→ BRIEF
Reproduce all of the data exactly, with no line skipped.

── INFORMATION GIVEN

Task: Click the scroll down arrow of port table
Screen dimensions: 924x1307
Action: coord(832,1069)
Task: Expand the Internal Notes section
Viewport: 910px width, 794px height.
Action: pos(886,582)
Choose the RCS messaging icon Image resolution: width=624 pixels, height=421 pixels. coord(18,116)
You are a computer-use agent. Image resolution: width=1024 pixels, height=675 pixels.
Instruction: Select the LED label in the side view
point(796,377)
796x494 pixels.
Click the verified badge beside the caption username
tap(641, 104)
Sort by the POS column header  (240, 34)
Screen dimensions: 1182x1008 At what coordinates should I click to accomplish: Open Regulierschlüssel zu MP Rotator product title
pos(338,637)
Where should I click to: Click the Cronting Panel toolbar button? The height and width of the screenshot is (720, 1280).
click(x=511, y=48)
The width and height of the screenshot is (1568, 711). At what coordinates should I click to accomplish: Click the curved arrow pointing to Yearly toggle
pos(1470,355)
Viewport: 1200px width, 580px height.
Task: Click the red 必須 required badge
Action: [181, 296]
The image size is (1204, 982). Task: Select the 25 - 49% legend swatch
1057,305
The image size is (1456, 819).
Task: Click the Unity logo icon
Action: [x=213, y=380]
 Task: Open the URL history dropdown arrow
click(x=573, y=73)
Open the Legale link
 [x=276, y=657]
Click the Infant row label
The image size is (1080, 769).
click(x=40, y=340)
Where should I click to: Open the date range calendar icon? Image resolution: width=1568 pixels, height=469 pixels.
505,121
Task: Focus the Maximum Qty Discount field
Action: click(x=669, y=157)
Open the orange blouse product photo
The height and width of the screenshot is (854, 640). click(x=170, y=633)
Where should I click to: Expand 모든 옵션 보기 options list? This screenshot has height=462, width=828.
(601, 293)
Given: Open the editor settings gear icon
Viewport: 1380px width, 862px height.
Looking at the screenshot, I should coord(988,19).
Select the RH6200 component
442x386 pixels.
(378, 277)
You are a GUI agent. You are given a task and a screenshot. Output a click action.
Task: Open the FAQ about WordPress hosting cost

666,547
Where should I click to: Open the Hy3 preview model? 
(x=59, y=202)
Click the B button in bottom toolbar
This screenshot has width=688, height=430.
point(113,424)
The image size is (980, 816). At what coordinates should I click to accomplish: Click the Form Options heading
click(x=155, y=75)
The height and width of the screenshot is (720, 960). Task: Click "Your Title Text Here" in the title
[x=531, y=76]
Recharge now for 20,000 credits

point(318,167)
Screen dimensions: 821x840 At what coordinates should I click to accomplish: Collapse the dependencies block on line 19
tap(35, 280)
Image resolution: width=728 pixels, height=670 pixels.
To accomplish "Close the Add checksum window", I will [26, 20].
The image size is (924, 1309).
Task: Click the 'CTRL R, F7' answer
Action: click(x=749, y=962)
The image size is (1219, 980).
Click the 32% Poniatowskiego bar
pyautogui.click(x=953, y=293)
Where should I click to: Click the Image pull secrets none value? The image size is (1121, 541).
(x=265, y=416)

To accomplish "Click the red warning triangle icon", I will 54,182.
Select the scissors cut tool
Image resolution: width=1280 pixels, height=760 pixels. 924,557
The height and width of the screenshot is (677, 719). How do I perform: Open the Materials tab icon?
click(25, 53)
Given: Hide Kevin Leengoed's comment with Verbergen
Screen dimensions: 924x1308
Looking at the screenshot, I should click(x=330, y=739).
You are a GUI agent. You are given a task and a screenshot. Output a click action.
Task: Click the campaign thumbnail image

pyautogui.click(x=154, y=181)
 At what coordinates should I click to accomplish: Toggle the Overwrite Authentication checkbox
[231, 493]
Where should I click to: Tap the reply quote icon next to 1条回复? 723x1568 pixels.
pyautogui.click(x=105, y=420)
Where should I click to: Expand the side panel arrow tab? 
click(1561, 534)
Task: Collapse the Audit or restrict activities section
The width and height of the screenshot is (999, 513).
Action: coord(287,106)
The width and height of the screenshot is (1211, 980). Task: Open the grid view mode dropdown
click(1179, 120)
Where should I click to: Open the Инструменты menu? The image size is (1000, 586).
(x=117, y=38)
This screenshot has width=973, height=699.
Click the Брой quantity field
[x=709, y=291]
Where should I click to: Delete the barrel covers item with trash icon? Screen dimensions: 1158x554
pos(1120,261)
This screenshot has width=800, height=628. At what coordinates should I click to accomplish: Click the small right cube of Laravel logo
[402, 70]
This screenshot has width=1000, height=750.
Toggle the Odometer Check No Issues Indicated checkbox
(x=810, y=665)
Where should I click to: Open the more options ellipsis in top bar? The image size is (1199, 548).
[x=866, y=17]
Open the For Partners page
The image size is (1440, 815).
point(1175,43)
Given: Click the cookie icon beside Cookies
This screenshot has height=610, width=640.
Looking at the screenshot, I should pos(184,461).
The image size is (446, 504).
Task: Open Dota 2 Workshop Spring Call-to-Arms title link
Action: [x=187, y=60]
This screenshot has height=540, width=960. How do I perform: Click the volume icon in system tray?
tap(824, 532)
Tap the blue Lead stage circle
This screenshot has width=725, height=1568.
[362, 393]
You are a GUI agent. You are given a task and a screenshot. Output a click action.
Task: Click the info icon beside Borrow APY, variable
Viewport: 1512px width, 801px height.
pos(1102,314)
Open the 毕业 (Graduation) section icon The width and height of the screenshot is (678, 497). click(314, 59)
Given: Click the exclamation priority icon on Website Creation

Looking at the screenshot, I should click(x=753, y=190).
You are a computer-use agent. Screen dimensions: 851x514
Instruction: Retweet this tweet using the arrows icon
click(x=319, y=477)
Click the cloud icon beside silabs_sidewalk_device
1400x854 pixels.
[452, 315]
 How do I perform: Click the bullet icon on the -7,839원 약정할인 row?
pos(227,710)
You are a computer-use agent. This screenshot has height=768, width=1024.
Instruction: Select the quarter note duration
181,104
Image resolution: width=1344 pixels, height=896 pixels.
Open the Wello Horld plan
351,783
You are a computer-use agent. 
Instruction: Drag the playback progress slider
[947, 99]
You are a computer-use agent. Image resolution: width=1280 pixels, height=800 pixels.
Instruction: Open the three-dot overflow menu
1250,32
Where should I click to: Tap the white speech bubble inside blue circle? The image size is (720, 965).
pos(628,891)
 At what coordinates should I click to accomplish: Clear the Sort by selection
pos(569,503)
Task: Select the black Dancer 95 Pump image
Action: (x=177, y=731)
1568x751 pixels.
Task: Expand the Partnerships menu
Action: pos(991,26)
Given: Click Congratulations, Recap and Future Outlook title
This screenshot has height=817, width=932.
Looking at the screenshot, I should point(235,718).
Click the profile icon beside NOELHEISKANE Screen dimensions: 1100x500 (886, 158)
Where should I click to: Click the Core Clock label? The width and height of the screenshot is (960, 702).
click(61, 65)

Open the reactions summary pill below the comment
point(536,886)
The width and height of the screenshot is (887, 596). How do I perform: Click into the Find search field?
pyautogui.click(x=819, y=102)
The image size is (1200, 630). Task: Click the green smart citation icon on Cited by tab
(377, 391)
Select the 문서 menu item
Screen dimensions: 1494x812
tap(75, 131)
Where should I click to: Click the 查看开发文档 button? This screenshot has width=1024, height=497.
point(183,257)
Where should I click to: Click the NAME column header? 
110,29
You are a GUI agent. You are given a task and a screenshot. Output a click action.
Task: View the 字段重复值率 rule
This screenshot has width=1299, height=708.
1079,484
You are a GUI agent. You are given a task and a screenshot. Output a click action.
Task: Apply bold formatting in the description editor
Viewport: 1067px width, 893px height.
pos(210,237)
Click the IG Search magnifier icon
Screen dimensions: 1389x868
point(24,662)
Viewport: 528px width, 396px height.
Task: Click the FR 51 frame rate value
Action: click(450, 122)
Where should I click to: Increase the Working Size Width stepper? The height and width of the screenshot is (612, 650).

────

→ ANSWER
Task: Click the scroll down arrow of port table
Screen dimensions: 924x1307
Action: coord(832,1069)
Task: Expand the Internal Notes section
Viewport: 910px width, 794px height.
Action: pos(886,582)
Choose the RCS messaging icon Image resolution: width=624 pixels, height=421 pixels. coord(18,116)
You are a computer-use agent. Image resolution: width=1024 pixels, height=675 pixels.
Instruction: Select the LED label in the side view
point(796,377)
796x494 pixels.
Click the verified badge beside the caption username
tap(641, 104)
Sort by the POS column header  (240, 34)
Screen dimensions: 1182x1008 At what coordinates should I click to accomplish: Open Regulierschlüssel zu MP Rotator product title
pos(338,637)
Where should I click to: Click the Cronting Panel toolbar button? The height and width of the screenshot is (720, 1280).
click(x=511, y=48)
The width and height of the screenshot is (1568, 711). At what coordinates should I click to accomplish: Click the curved arrow pointing to Yearly toggle
pos(1470,355)
Viewport: 1200px width, 580px height.
Task: Click the red 必須 required badge
Action: [181, 296]
The image size is (1204, 982). Task: Select the 25 - 49% legend swatch
1057,305
The image size is (1456, 819).
Task: Click the Unity logo icon
Action: [x=213, y=380]
 Task: Open the URL history dropdown arrow
click(x=573, y=73)
Open the Legale link
 [x=276, y=657]
Click the Infant row label
The image size is (1080, 769).
click(x=40, y=340)
Where should I click to: Open the date range calendar icon? Image resolution: width=1568 pixels, height=469 pixels.
505,121
Task: Focus the Maximum Qty Discount field
Action: click(x=669, y=157)
Open the orange blouse product photo
The height and width of the screenshot is (854, 640). click(x=170, y=633)
Where should I click to: Expand 모든 옵션 보기 options list? This screenshot has height=462, width=828.
(601, 293)
Given: Open the editor settings gear icon
Viewport: 1380px width, 862px height.
Looking at the screenshot, I should coord(988,19).
Select the RH6200 component
442x386 pixels.
(378, 277)
You are a GUI agent. You are given a task and a screenshot. Output a click action.
Task: Open the FAQ about WordPress hosting cost

666,547
Where should I click to: Open the Hy3 preview model? 
(x=59, y=202)
Click the B button in bottom toolbar
This screenshot has width=688, height=430.
point(113,424)
The image size is (980, 816). At what coordinates should I click to accomplish: Click the Form Options heading
click(x=155, y=75)
The height and width of the screenshot is (720, 960). Task: Click "Your Title Text Here" in the title
[x=531, y=76]
Recharge now for 20,000 credits

point(318,167)
Screen dimensions: 821x840 At what coordinates should I click to accomplish: Collapse the dependencies block on line 19
tap(35, 280)
Image resolution: width=728 pixels, height=670 pixels.
To accomplish "Close the Add checksum window", I will [26, 20].
The image size is (924, 1309).
Task: Click the 'CTRL R, F7' answer
Action: click(x=749, y=962)
The image size is (1219, 980).
Click the 32% Poniatowskiego bar
pyautogui.click(x=953, y=293)
Where should I click to: Click the Image pull secrets none value? The image size is (1121, 541).
(x=265, y=416)

To accomplish "Click the red warning triangle icon", I will 54,182.
Select the scissors cut tool
Image resolution: width=1280 pixels, height=760 pixels. 924,557
The height and width of the screenshot is (677, 719). How do I perform: Open the Materials tab icon?
click(25, 53)
Given: Hide Kevin Leengoed's comment with Verbergen
Screen dimensions: 924x1308
Looking at the screenshot, I should click(x=330, y=739).
You are a GUI agent. You are given a task and a screenshot. Output a click action.
Task: Click the campaign thumbnail image

pyautogui.click(x=154, y=181)
 At what coordinates should I click to accomplish: Toggle the Overwrite Authentication checkbox
[231, 493]
Where should I click to: Tap the reply quote icon next to 1条回复? 723x1568 pixels.
pyautogui.click(x=105, y=420)
Where should I click to: Expand the side panel arrow tab? 
click(1561, 534)
Task: Collapse the Audit or restrict activities section
The width and height of the screenshot is (999, 513).
Action: coord(287,106)
The width and height of the screenshot is (1211, 980). Task: Open the grid view mode dropdown
click(1179, 120)
Where should I click to: Open the Инструменты menu? The image size is (1000, 586).
(x=117, y=38)
This screenshot has width=973, height=699.
Click the Брой quantity field
[x=709, y=291]
Where should I click to: Delete the barrel covers item with trash icon? Screen dimensions: 1158x554
pos(1120,261)
This screenshot has width=800, height=628. At what coordinates should I click to accomplish: Click the small right cube of Laravel logo
[402, 70]
This screenshot has width=1000, height=750.
Toggle the Odometer Check No Issues Indicated checkbox
(x=810, y=665)
Where should I click to: Open the more options ellipsis in top bar? The image size is (1199, 548).
[x=866, y=17]
Open the For Partners page
The image size is (1440, 815).
point(1175,43)
Given: Click the cookie icon beside Cookies
This screenshot has height=610, width=640.
Looking at the screenshot, I should pos(184,461).
The image size is (446, 504).
Task: Open Dota 2 Workshop Spring Call-to-Arms title link
Action: [x=187, y=60]
This screenshot has height=540, width=960. How do I perform: Click the volume icon in system tray?
tap(824, 532)
Tap the blue Lead stage circle
This screenshot has width=725, height=1568.
[362, 393]
You are a GUI agent. You are given a task and a screenshot. Output a click action.
Task: Click the info icon beside Borrow APY, variable
Viewport: 1512px width, 801px height.
pos(1102,314)
Open the 毕业 (Graduation) section icon The width and height of the screenshot is (678, 497). click(314, 59)
Given: Click the exclamation priority icon on Website Creation

Looking at the screenshot, I should click(x=753, y=190).
You are a computer-use agent. Screen dimensions: 851x514
Instruction: Retweet this tweet using the arrows icon
click(x=319, y=477)
Click the cloud icon beside silabs_sidewalk_device
1400x854 pixels.
[452, 315]
 How do I perform: Click the bullet icon on the -7,839원 약정할인 row?
pos(227,710)
You are a computer-use agent. This screenshot has height=768, width=1024.
Instruction: Select the quarter note duration
181,104
Image resolution: width=1344 pixels, height=896 pixels.
Open the Wello Horld plan
351,783
You are a computer-use agent. 
Instruction: Drag the playback progress slider
[947, 99]
You are a computer-use agent. Image resolution: width=1280 pixels, height=800 pixels.
Instruction: Open the three-dot overflow menu
1250,32
Where should I click to: Tap the white speech bubble inside blue circle? The image size is (720, 965).
pos(628,891)
 At what coordinates should I click to accomplish: Clear the Sort by selection
pos(569,503)
Task: Select the black Dancer 95 Pump image
Action: (x=177, y=731)
1568x751 pixels.
Task: Expand the Partnerships menu
Action: pos(991,26)
Given: Click Congratulations, Recap and Future Outlook title
This screenshot has height=817, width=932.
Looking at the screenshot, I should point(235,718).
Click the profile icon beside NOELHEISKANE Screen dimensions: 1100x500 (886, 158)
Where should I click to: Click the Core Clock label? The width and height of the screenshot is (960, 702).
click(61, 65)

Open the reactions summary pill below the comment
point(536,886)
The width and height of the screenshot is (887, 596). How do I perform: Click into the Find search field?
pyautogui.click(x=819, y=102)
The image size is (1200, 630). Task: Click the green smart citation icon on Cited by tab
(377, 391)
Select the 문서 menu item
Screen dimensions: 1494x812
tap(75, 131)
Where should I click to: Click the 查看开发文档 button? This screenshot has width=1024, height=497.
point(183,257)
Where should I click to: Click the NAME column header? 
110,29
You are a GUI agent. You are given a task and a screenshot. Output a click action.
Task: View the 字段重复值率 rule
This screenshot has width=1299, height=708.
1079,484
You are a GUI agent. You are given a task and a screenshot. Output a click action.
Task: Apply bold formatting in the description editor
Viewport: 1067px width, 893px height.
pos(210,237)
Click the IG Search magnifier icon
Screen dimensions: 1389x868
point(24,662)
Viewport: 528px width, 396px height.
Task: Click the FR 51 frame rate value
Action: click(450, 122)
Where should I click to: Increase the Working Size Width stepper? The height and width of the screenshot is (612, 650).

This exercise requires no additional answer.